[WHAT THE TASK REQUIRES]: Identify each of the lines below that contains the word "width" and copy those lines. Case counts.

[SUPPLIED DATA]:
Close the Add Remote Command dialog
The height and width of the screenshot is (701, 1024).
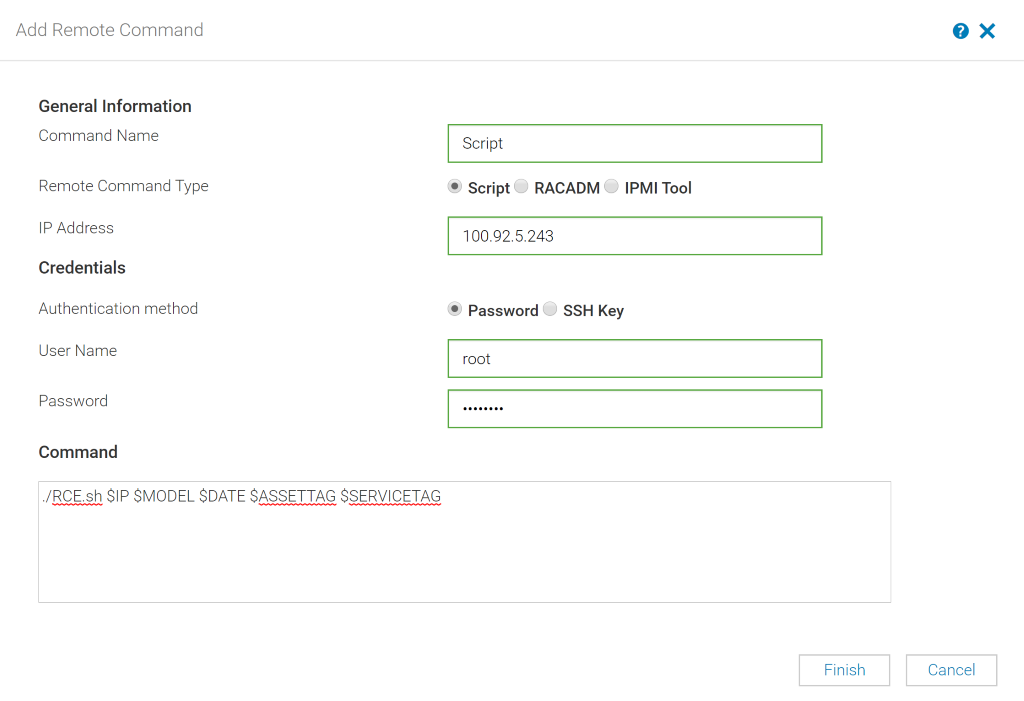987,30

---

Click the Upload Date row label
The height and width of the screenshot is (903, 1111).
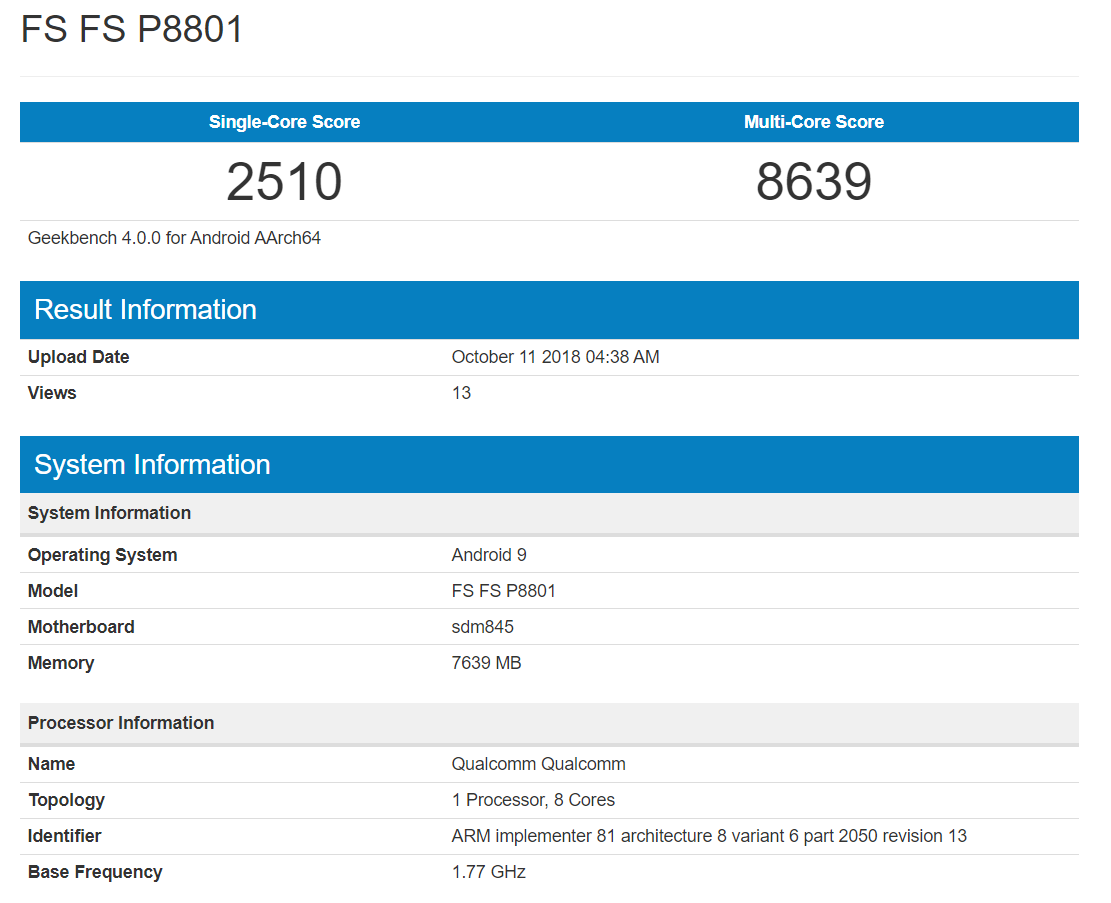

[RESPONSE FOR THIS EXERCISE]:
The height and width of the screenshot is (701, 1024).
The height and width of the screenshot is (903, 1111).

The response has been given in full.